Records contained in a dataset:

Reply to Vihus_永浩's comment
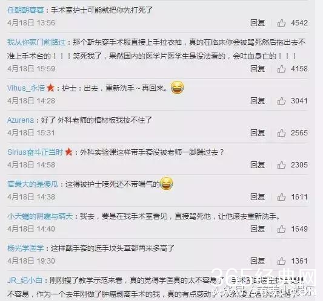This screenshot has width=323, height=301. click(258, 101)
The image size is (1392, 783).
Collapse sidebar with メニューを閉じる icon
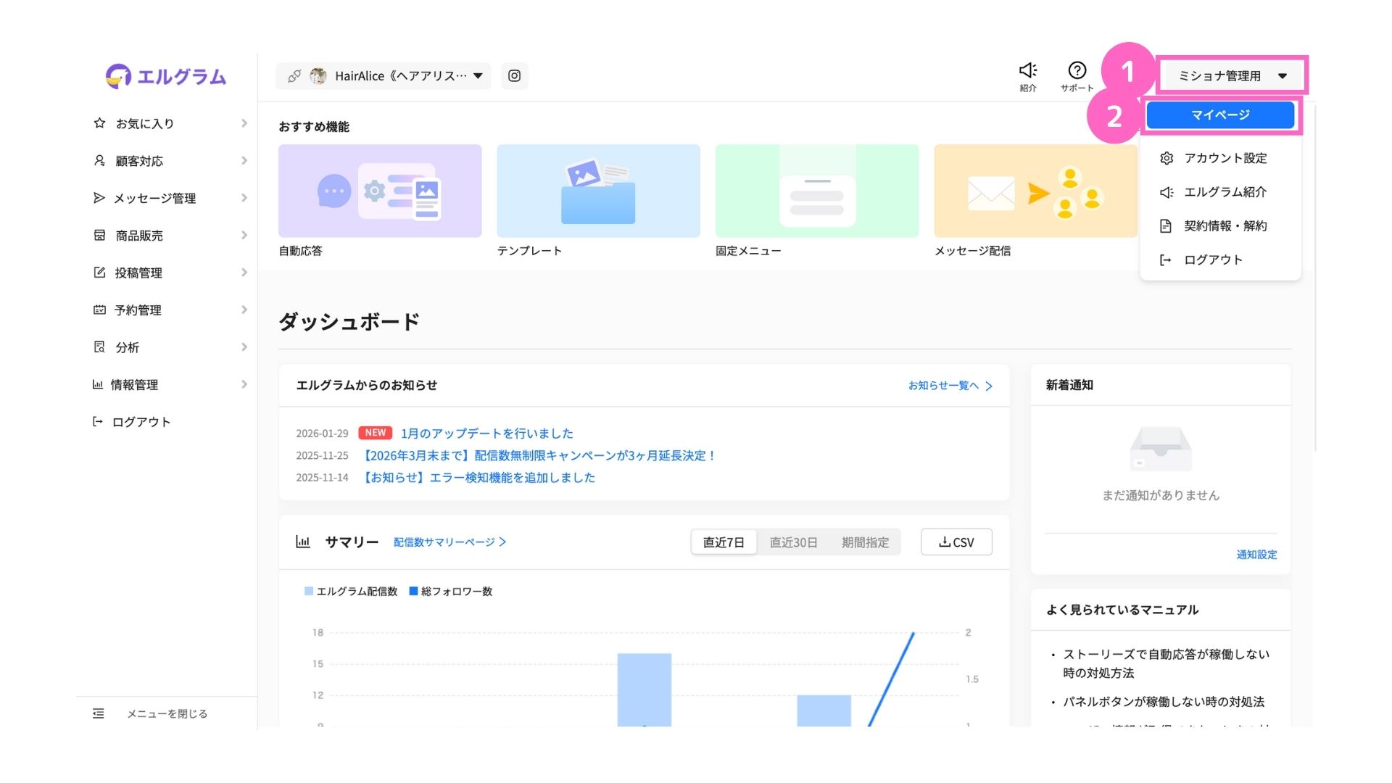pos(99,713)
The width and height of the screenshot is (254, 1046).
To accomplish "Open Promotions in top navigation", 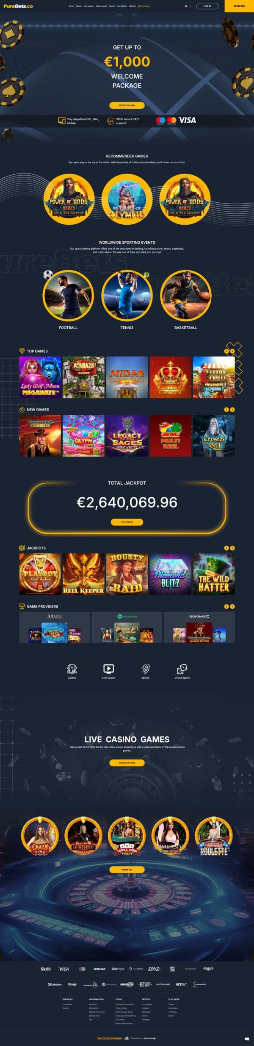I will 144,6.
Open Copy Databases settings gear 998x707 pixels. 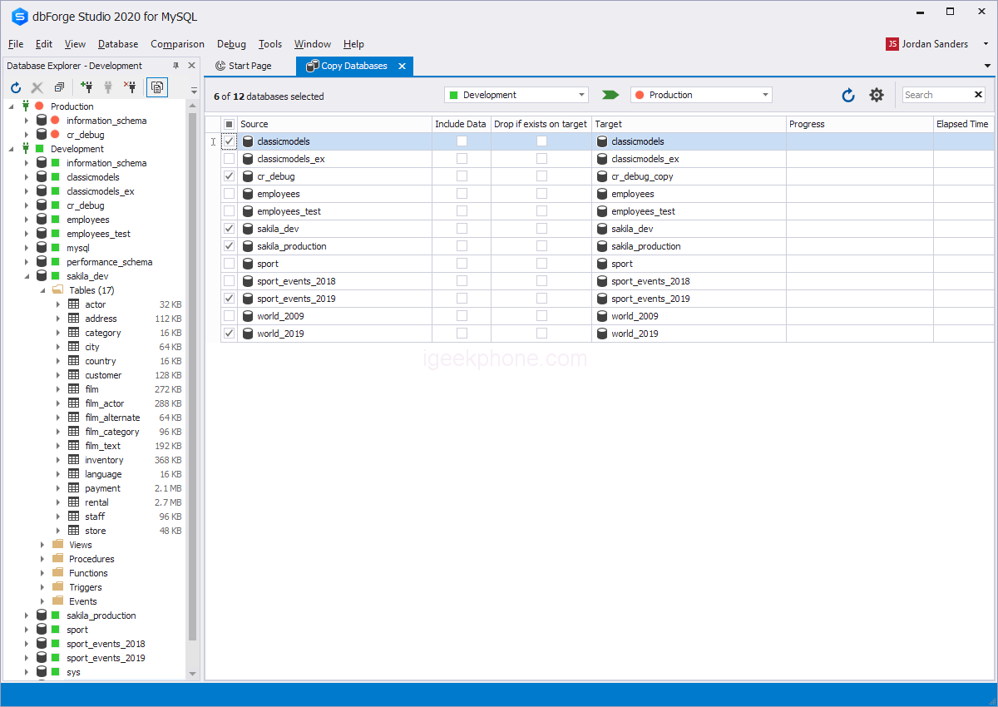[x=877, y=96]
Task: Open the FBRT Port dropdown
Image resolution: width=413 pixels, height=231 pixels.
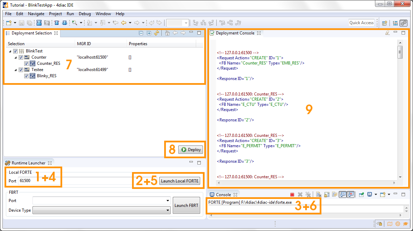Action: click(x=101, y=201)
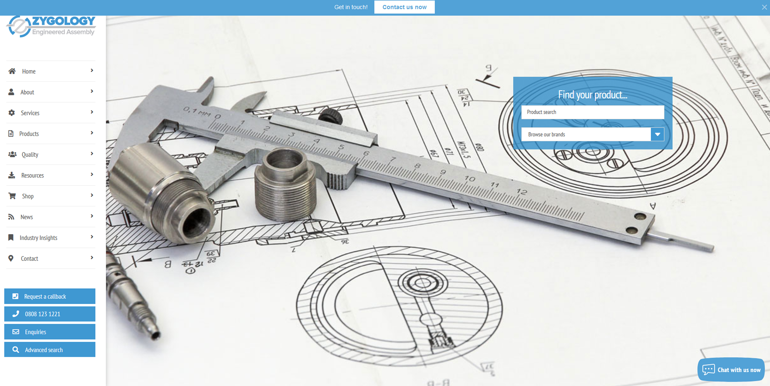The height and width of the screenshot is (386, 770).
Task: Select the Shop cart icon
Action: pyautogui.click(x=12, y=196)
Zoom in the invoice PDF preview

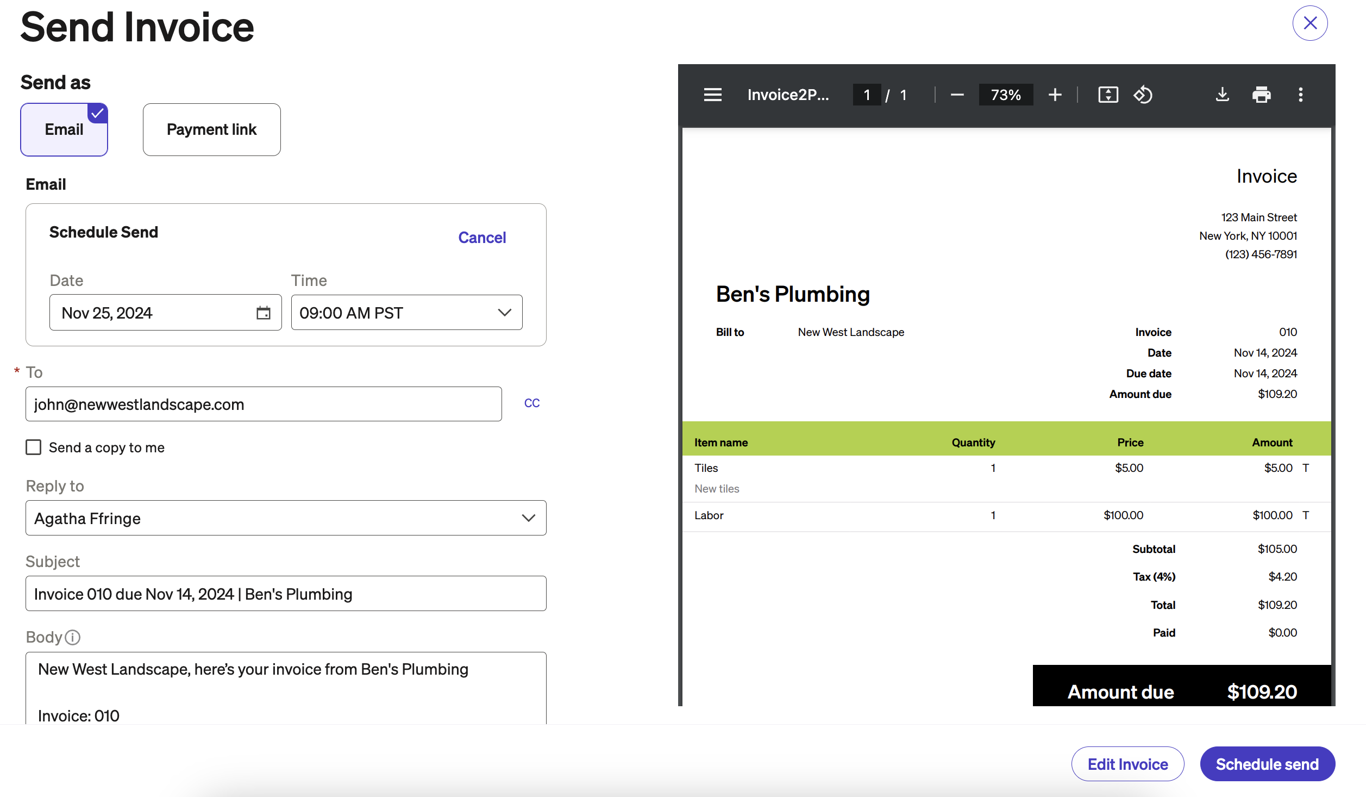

Work required:
Reproduce the lines from the one containing "Task: Open the FBRT Port dropdown" through the end of the records, both ends included. Leave out the pictures.

Finished answer:
Task: Open the FBRT Port dropdown
Image resolution: width=413 pixels, height=231 pixels.
Action: click(x=101, y=201)
The height and width of the screenshot is (386, 770).
Task: Select the Shop cart icon
Action: pyautogui.click(x=12, y=196)
Zoom in the invoice PDF preview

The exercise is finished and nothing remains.